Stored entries
- Opening Delimiter -
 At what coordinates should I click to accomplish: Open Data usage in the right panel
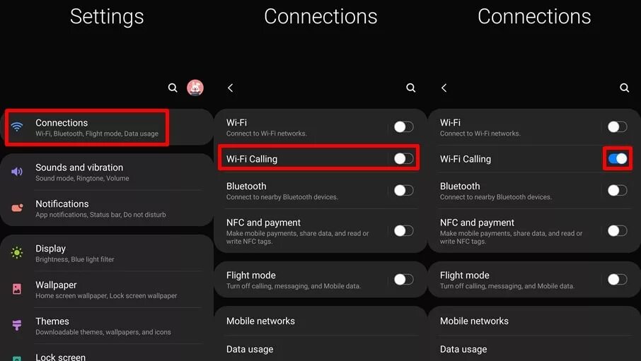[534, 349]
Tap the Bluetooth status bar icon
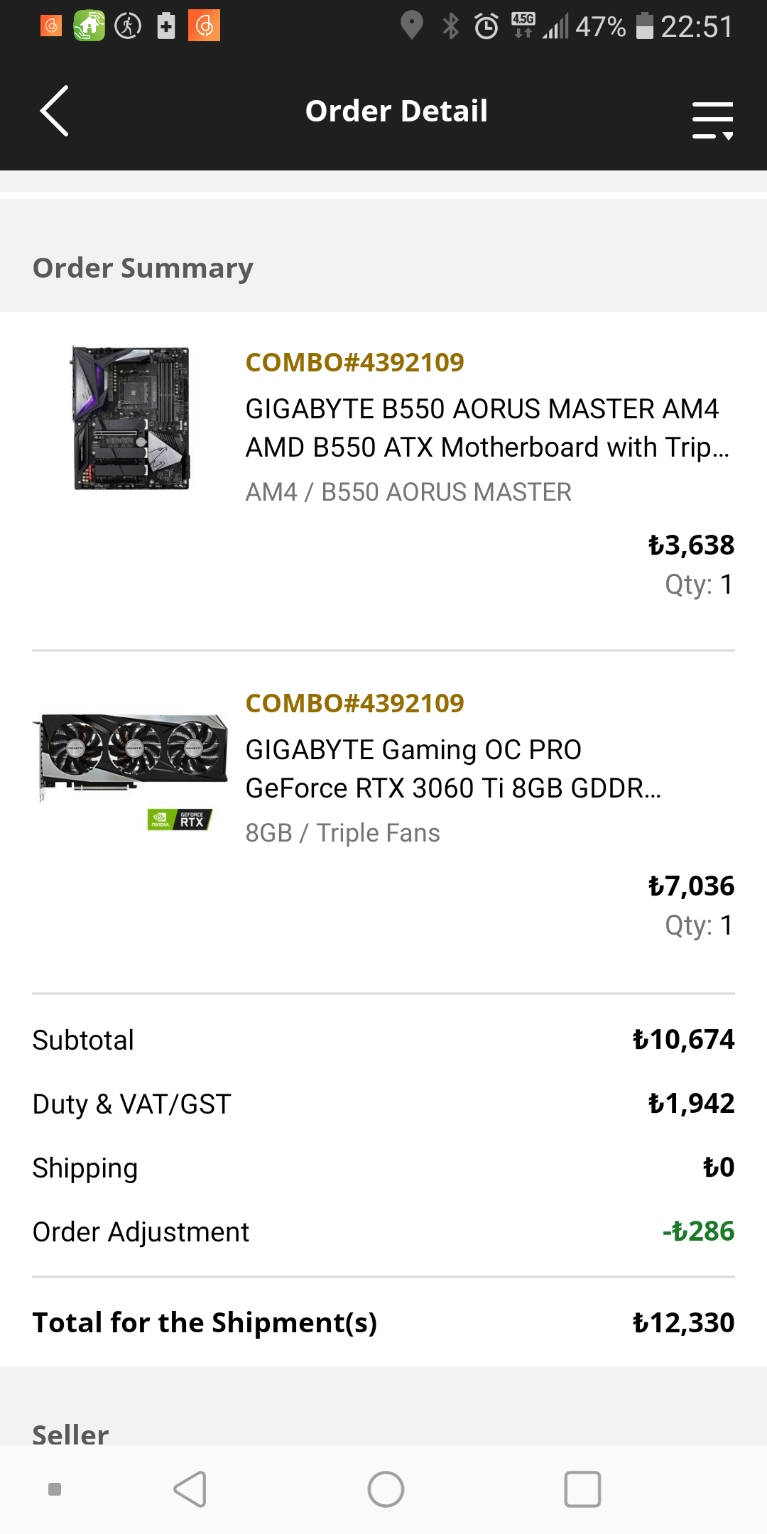Image resolution: width=767 pixels, height=1534 pixels. (451, 27)
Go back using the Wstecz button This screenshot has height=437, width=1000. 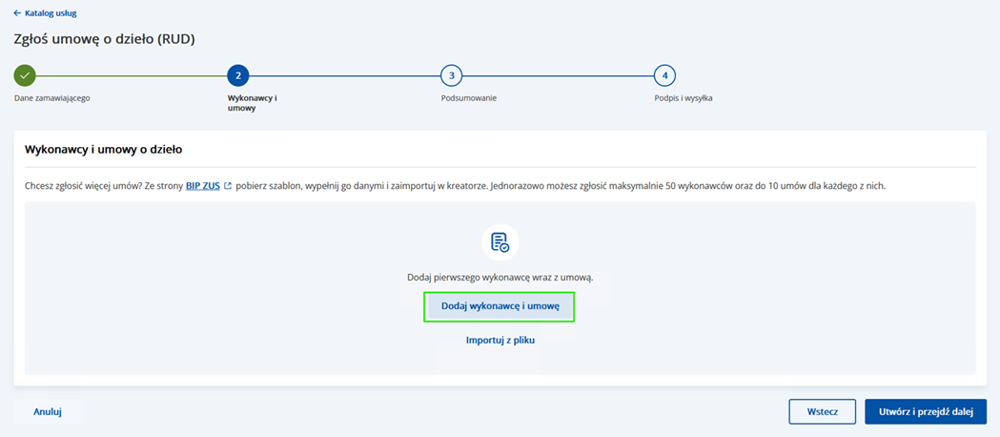(x=822, y=411)

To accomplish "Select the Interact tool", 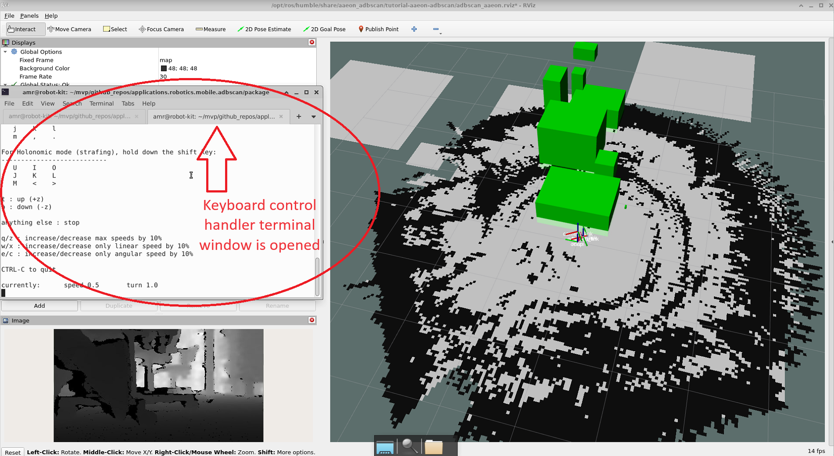I will click(x=22, y=29).
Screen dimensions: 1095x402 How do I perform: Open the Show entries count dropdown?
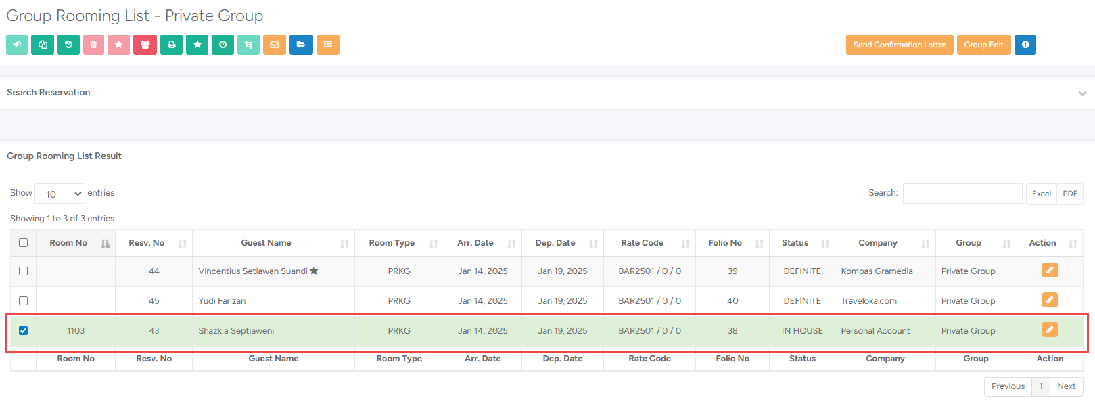tap(60, 194)
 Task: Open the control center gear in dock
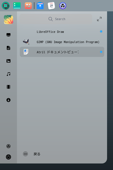point(63,6)
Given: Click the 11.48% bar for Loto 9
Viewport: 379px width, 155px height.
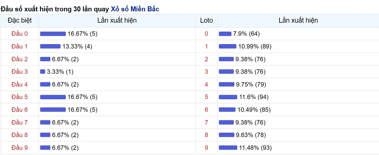Looking at the screenshot, I should tap(228, 147).
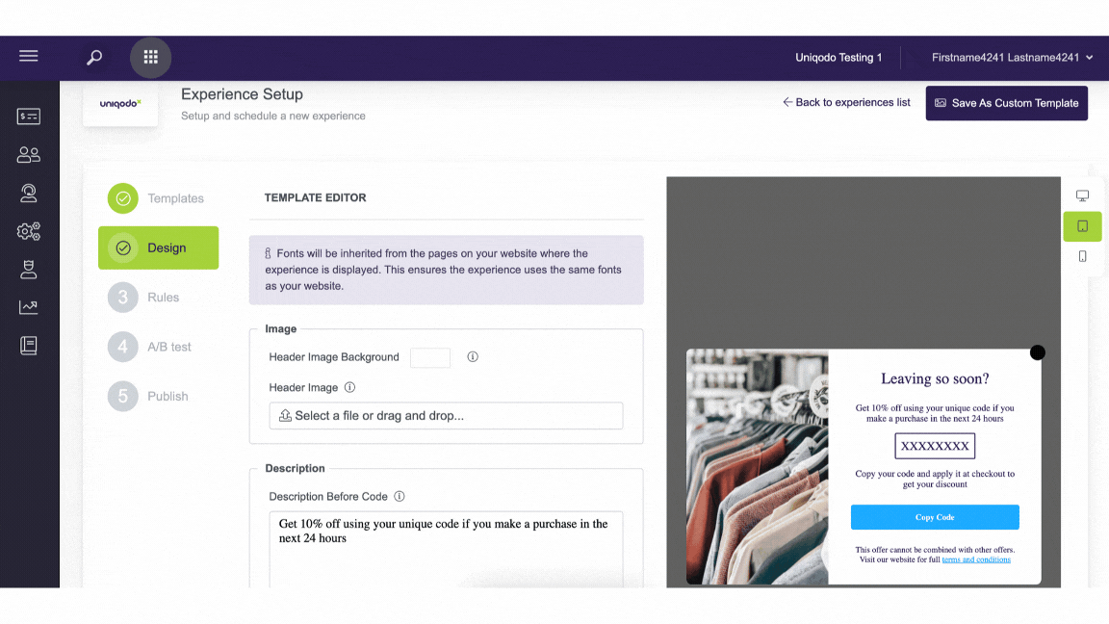Expand the Firstname4241 Lastname4241 user dropdown
This screenshot has height=624, width=1109.
click(1012, 58)
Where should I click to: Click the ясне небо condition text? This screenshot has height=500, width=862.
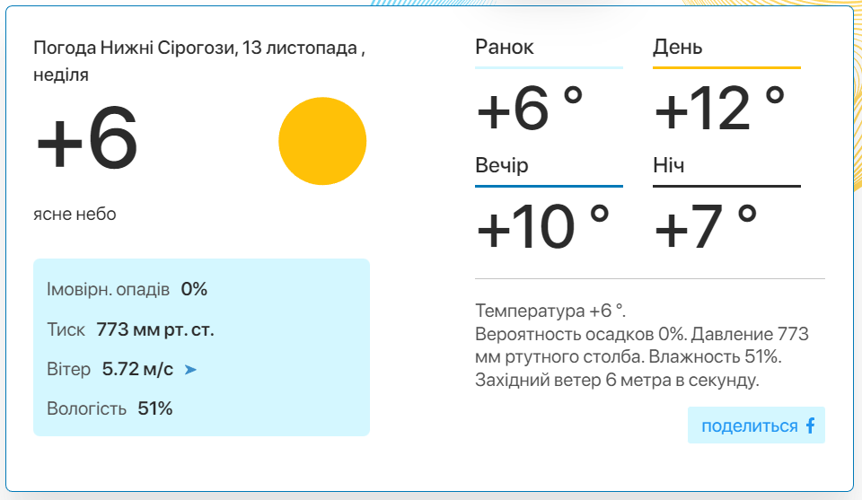click(x=75, y=214)
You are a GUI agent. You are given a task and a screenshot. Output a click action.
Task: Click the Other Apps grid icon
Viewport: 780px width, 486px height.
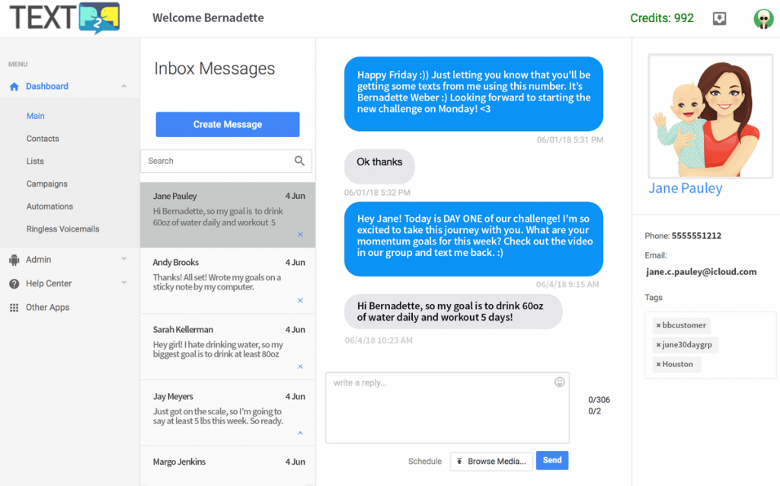14,308
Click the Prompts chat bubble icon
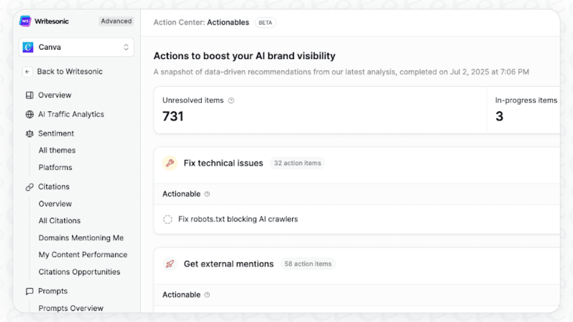 [29, 291]
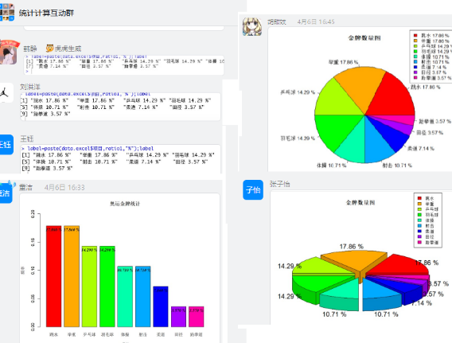Open the first R console output with 虎虎生威
This screenshot has height=343, width=452.
(123, 65)
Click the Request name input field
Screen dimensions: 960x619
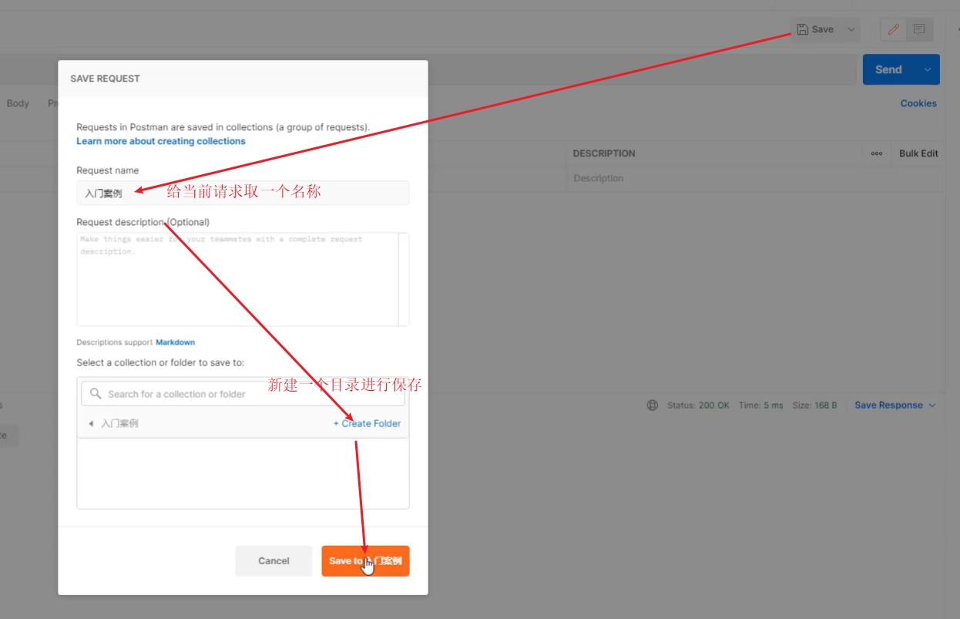click(243, 193)
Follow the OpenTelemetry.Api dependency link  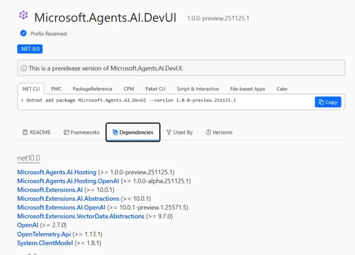[44, 234]
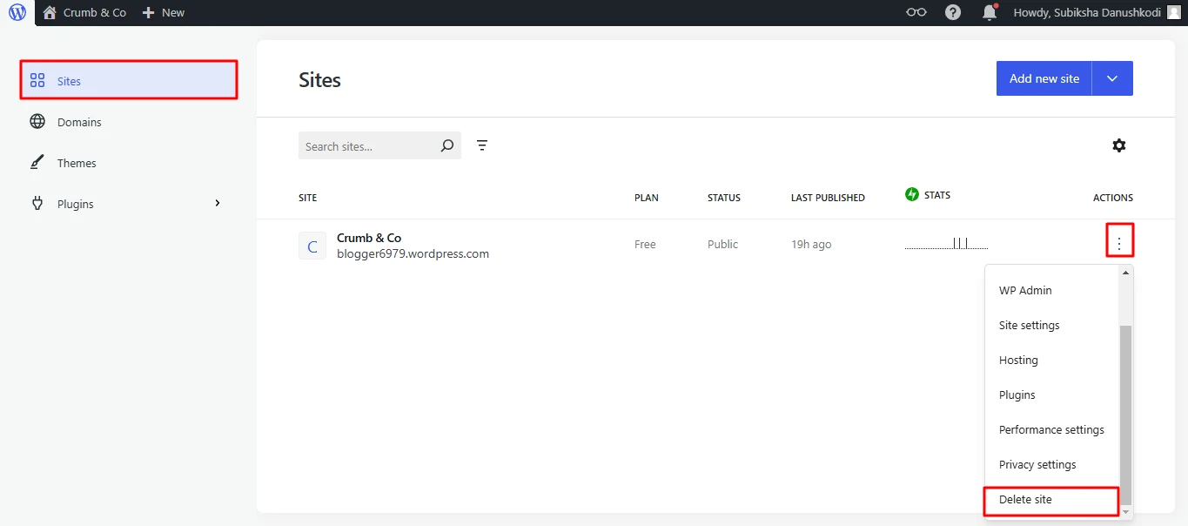Image resolution: width=1188 pixels, height=526 pixels.
Task: Click the WordPress logo icon
Action: click(x=17, y=13)
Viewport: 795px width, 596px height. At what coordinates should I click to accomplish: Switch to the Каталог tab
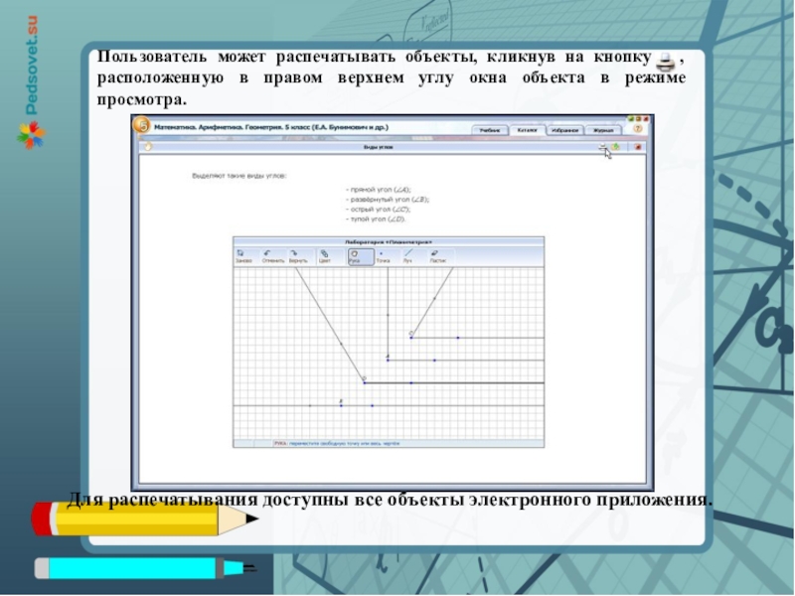click(x=528, y=129)
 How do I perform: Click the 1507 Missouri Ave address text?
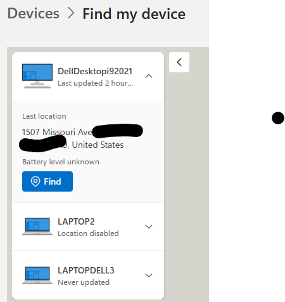[57, 132]
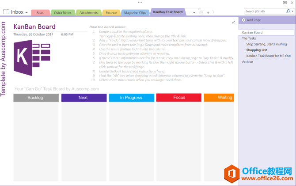Click the Inbox notebook icon
The height and width of the screenshot is (186, 296).
point(5,12)
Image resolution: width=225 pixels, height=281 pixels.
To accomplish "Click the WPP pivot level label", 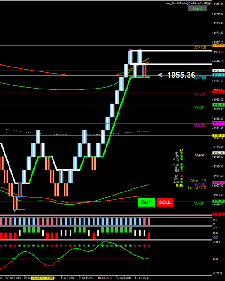I will (199, 156).
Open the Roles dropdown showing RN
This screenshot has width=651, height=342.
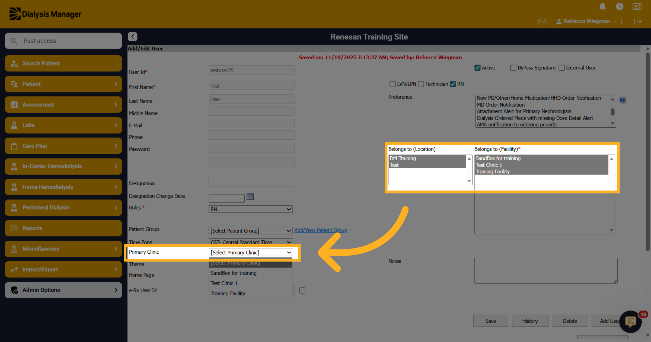[251, 209]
- Closing Delimiter -
■ WHAT THE TASK REQUIRES ■
Leave out every picture and copy verbatim the lines running from the line containing "Open the Roles dropdown showing RN" through the final line of the data.

■ SOLUTION TO THE PROBLEM ■
Open the Roles dropdown showing RN
This screenshot has width=651, height=342.
[251, 209]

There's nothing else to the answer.